A couple years ago a publishing company in the UK was beset upon by the Business Software Association for unlicensed use of fonts in their titles. A former and disgruntled employee gave the tip. The publishing company had to pay well into the six figures in fines as a result of the audit, far more expensive than if they just paid for the licenses up front.

Fonts can be very expensive despite them not being nearly as prominent as Photoshop (though unarguably more ubiquitous than Photoshop), but they should be treated like any other software license. If you use a version of a font that someone sells, you should pay for the licenses needed to create and distribute your work.

With any copyrighted work, it is easier to ask permission than beg forgiveness, especially when the copyright holder is openly offering permission in exchange for something simple like a fee and/or a credit line.


The consequences of using an unlicensed font is the same as the consequences of using any unlicensed software. It's an intellectual property violation.

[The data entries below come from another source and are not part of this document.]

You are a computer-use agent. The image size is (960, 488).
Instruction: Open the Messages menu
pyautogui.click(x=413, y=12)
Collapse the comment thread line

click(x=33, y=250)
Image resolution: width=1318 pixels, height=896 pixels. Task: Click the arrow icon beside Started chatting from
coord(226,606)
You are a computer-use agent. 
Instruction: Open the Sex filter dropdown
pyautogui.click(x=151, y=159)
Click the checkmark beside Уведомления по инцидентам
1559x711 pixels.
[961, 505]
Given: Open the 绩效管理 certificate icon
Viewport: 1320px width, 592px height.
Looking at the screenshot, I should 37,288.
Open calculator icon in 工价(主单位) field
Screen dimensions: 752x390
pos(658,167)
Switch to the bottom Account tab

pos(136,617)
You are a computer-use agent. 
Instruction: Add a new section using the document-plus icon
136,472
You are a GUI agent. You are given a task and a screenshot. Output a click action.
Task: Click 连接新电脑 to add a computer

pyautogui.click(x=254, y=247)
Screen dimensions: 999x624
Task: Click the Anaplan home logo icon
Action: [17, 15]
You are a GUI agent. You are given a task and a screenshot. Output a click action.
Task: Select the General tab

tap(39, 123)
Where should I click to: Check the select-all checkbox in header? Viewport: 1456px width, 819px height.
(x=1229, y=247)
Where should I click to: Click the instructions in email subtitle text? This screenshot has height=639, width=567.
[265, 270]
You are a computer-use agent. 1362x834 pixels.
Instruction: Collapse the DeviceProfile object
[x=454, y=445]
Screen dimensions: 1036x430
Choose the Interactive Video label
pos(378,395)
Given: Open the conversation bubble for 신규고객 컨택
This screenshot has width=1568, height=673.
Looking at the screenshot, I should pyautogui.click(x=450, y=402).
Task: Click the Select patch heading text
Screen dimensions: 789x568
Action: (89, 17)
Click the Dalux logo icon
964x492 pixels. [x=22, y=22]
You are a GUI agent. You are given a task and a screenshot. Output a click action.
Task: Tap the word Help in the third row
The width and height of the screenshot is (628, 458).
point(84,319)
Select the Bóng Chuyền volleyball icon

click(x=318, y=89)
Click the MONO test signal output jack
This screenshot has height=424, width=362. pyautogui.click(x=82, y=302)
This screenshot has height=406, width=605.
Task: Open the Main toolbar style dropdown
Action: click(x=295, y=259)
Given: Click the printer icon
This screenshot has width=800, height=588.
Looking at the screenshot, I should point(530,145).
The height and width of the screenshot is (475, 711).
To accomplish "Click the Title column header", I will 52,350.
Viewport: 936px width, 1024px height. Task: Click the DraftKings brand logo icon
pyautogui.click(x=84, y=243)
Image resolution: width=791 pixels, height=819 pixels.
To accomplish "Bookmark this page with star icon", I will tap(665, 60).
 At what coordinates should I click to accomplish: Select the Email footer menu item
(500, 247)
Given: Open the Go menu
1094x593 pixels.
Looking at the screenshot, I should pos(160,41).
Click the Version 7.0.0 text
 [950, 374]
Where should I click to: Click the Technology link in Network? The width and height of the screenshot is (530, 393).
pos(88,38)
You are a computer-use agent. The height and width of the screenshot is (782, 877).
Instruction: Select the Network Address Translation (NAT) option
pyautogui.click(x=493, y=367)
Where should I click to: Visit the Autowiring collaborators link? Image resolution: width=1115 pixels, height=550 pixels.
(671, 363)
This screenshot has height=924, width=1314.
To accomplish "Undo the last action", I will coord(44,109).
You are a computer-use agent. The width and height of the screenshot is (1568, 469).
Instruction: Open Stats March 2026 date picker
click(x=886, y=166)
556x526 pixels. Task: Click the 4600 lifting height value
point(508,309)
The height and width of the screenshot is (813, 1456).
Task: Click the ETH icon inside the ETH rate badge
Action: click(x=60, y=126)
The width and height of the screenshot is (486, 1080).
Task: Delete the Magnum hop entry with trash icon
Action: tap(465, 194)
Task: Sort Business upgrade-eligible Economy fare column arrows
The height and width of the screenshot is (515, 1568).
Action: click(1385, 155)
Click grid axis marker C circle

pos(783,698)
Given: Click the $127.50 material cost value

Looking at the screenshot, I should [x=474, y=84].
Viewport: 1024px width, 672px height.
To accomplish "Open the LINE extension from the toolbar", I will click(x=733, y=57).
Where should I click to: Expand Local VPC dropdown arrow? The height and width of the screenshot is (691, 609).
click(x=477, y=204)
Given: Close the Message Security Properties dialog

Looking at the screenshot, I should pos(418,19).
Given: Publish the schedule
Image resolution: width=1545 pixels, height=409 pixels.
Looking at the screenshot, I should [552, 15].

The penalties for IP violations range from:

  • nothing happening at all


Given the latter exceeds the total economic worth of the planet, one would assume that's the upper limit, but you never know with the likes of the RIAA.

The reality is you will get in trouble if a) you get caught and b) there is someone out there with the resources to sue you over it.

In the world of type face design, this has happened. Ad agencies and design firms have been sued for using typefaces in ad campaigns for clients without seeking and paying for the proper licenses.

So that's all the legal stuff.

On a simple professional level...as one designer (you) to another (the typeface designer) you should pay for the font. That's how more fonts get created. A font is a tool for you to do your job and, as such, you should value it, take care of it, and obviously charge enough for your own work to afford the tools of your trade.